>> Begin MATERIAL FOR THE TASK

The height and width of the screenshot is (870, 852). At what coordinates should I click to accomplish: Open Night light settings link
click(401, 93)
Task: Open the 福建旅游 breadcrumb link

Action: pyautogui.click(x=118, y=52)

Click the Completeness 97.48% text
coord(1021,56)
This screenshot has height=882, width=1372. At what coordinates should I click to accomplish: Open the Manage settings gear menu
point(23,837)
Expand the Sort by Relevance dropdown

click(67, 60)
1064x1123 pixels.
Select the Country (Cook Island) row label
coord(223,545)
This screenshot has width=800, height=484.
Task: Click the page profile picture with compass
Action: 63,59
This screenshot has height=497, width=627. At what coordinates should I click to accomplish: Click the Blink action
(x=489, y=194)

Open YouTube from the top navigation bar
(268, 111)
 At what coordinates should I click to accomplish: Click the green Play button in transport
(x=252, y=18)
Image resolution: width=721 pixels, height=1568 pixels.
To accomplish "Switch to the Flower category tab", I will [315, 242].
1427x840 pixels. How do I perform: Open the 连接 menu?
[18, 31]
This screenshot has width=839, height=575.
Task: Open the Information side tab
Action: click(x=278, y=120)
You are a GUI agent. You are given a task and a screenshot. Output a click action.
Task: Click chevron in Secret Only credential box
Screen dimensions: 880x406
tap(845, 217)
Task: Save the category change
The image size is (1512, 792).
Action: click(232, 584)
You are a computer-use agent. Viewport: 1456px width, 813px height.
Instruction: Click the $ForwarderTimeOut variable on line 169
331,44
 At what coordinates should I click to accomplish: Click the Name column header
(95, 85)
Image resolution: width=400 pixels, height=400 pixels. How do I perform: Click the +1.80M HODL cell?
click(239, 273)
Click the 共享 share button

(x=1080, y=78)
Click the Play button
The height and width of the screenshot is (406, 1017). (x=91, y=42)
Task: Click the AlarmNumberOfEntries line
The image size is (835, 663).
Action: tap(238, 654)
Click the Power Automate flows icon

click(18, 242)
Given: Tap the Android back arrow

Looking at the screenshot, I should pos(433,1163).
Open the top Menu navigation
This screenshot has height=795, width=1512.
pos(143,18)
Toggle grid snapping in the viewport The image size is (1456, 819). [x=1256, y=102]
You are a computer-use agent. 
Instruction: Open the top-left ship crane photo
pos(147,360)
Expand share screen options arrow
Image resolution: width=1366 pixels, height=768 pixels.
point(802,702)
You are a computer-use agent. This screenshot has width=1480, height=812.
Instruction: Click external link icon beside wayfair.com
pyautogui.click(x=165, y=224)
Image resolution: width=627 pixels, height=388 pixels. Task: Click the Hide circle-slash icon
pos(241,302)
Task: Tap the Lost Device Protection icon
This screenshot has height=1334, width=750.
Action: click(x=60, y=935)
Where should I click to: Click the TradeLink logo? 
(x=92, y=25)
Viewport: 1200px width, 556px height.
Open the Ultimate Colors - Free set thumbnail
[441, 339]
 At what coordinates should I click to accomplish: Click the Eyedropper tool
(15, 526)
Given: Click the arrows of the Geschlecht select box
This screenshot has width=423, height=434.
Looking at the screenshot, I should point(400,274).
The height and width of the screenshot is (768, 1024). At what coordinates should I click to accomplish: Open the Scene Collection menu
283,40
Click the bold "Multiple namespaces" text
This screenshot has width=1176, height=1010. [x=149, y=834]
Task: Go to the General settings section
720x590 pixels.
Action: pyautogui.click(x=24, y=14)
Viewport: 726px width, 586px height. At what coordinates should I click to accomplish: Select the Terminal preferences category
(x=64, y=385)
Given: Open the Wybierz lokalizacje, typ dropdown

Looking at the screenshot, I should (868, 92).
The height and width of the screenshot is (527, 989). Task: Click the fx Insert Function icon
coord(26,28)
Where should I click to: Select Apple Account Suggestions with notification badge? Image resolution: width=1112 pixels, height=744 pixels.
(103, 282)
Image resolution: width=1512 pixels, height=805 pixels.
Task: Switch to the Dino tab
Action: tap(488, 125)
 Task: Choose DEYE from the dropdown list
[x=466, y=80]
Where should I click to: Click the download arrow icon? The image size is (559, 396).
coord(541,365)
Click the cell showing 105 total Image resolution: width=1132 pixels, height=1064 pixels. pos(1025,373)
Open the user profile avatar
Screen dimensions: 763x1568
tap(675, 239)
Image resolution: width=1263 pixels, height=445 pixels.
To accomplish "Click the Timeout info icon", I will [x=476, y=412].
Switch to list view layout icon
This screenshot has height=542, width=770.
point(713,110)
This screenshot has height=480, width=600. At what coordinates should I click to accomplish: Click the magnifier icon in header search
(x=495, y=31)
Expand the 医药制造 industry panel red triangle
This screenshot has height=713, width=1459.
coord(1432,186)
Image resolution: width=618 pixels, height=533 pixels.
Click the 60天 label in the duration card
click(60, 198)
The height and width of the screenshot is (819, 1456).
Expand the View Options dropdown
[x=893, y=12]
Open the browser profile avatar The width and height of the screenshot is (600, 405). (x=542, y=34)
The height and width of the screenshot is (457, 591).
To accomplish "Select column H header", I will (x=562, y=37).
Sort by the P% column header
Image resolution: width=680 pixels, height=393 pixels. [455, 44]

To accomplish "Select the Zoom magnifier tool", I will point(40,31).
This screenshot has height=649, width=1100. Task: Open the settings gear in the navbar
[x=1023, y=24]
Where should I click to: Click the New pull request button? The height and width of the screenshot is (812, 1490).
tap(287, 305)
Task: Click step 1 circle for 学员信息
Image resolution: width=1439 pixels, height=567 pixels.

>> End MATERIAL FOR THE TASK

▸ **SHORT TASK**:
Rewrite all of the entries above, swapping each "At what coordinates should I click to accomplish" for "Which point should I click to accomplish" and leaving everything else unchanged.

▸ **ANSWER TO THE EXERCISE**:
The height and width of the screenshot is (870, 852). Which point should I click to accomplish: Open Night light settings link
click(401, 93)
Task: Open the 福建旅游 breadcrumb link

Action: pyautogui.click(x=118, y=52)

Click the Completeness 97.48% text
coord(1021,56)
This screenshot has height=882, width=1372. Which point should I click to accomplish: Open the Manage settings gear menu
point(23,837)
Expand the Sort by Relevance dropdown

click(67, 60)
1064x1123 pixels.
Select the Country (Cook Island) row label
coord(223,545)
This screenshot has width=800, height=484.
Task: Click the page profile picture with compass
Action: 63,59
This screenshot has height=497, width=627. Which point should I click to accomplish: Click the Blink action
(x=489, y=194)

Open YouTube from the top navigation bar
(268, 111)
 Which point should I click to accomplish: Click the green Play button in transport
(x=252, y=18)
Image resolution: width=721 pixels, height=1568 pixels.
To accomplish "Switch to the Flower category tab", I will [315, 242].
1427x840 pixels. How do I perform: Open the 连接 menu?
[18, 31]
This screenshot has width=839, height=575.
Task: Open the Information side tab
Action: click(x=278, y=120)
You are a GUI agent. You are given a task and a screenshot. Output a click action.
Task: Click chevron in Secret Only credential box
Screen dimensions: 880x406
tap(845, 217)
Task: Save the category change
The image size is (1512, 792).
Action: click(232, 584)
You are a computer-use agent. Viewport: 1456px width, 813px height.
Instruction: Click the $ForwarderTimeOut variable on line 169
331,44
 Which point should I click to accomplish: Click the Name column header
(95, 85)
Image resolution: width=400 pixels, height=400 pixels. How do I perform: Click the +1.80M HODL cell?
click(239, 273)
Click the 共享 share button

(x=1080, y=78)
Click the Play button
The height and width of the screenshot is (406, 1017). (x=91, y=42)
Task: Click the AlarmNumberOfEntries line
The image size is (835, 663).
Action: tap(238, 654)
Click the Power Automate flows icon

click(18, 242)
Given: Tap the Android back arrow

Looking at the screenshot, I should pos(433,1163).
Open the top Menu navigation
This screenshot has height=795, width=1512.
pos(143,18)
Toggle grid snapping in the viewport The image size is (1456, 819). [x=1256, y=102]
You are a computer-use agent. 
Instruction: Open the top-left ship crane photo
pos(147,360)
Expand share screen options arrow
Image resolution: width=1366 pixels, height=768 pixels.
point(802,702)
You are a computer-use agent. This screenshot has width=1480, height=812.
Instruction: Click external link icon beside wayfair.com
pyautogui.click(x=165, y=224)
Image resolution: width=627 pixels, height=388 pixels. Task: Click the Hide circle-slash icon
pos(241,302)
Task: Tap the Lost Device Protection icon
This screenshot has height=1334, width=750.
Action: click(x=60, y=935)
Where should I click to: Click the TradeLink logo? 
(x=92, y=25)
Viewport: 1200px width, 556px height.
Open the Ultimate Colors - Free set thumbnail
[441, 339]
 Which point should I click to accomplish: Click the Eyedropper tool
(15, 526)
Given: Click the arrows of the Geschlecht select box
This screenshot has width=423, height=434.
Looking at the screenshot, I should point(400,274).
The height and width of the screenshot is (768, 1024). Which point should I click to accomplish: Open the Scene Collection menu
283,40
Click the bold "Multiple namespaces" text
This screenshot has width=1176, height=1010. [x=149, y=834]
Task: Go to the General settings section
720x590 pixels.
Action: pyautogui.click(x=24, y=14)
Viewport: 726px width, 586px height. Which point should I click to accomplish: Select the Terminal preferences category
(x=64, y=385)
Given: Open the Wybierz lokalizacje, typ dropdown

Looking at the screenshot, I should (868, 92).
The height and width of the screenshot is (527, 989). Task: Click the fx Insert Function icon
coord(26,28)
Where should I click to: Select Apple Account Suggestions with notification badge? Image resolution: width=1112 pixels, height=744 pixels.
(103, 282)
Image resolution: width=1512 pixels, height=805 pixels.
Task: Switch to the Dino tab
Action: tap(488, 125)
 Task: Choose DEYE from the dropdown list
[x=466, y=80]
Where should I click to: Click the download arrow icon? The image size is (559, 396).
coord(541,365)
Click the cell showing 105 total Image resolution: width=1132 pixels, height=1064 pixels. pos(1025,373)
Open the user profile avatar
Screen dimensions: 763x1568
tap(675, 239)
Image resolution: width=1263 pixels, height=445 pixels.
To accomplish "Click the Timeout info icon", I will [x=476, y=412].
Switch to list view layout icon
This screenshot has height=542, width=770.
point(713,110)
This screenshot has height=480, width=600. Which point should I click to accomplish: Click the magnifier icon in header search
(x=495, y=31)
Expand the 医药制造 industry panel red triangle
This screenshot has height=713, width=1459.
coord(1432,186)
Image resolution: width=618 pixels, height=533 pixels.
Click the 60天 label in the duration card
click(60, 198)
The height and width of the screenshot is (819, 1456).
Expand the View Options dropdown
[x=893, y=12]
Open the browser profile avatar The width and height of the screenshot is (600, 405). (x=542, y=34)
The height and width of the screenshot is (457, 591).
To accomplish "Select column H header", I will (x=562, y=37).
Sort by the P% column header
Image resolution: width=680 pixels, height=393 pixels. [455, 44]

To accomplish "Select the Zoom magnifier tool", I will point(40,31).
This screenshot has height=649, width=1100. Task: Open the settings gear in the navbar
[x=1023, y=24]
Where should I click to: Click the New pull request button? The height and width of the screenshot is (812, 1490).
tap(287, 305)
Task: Click step 1 circle for 学员信息
Image resolution: width=1439 pixels, height=567 pixels.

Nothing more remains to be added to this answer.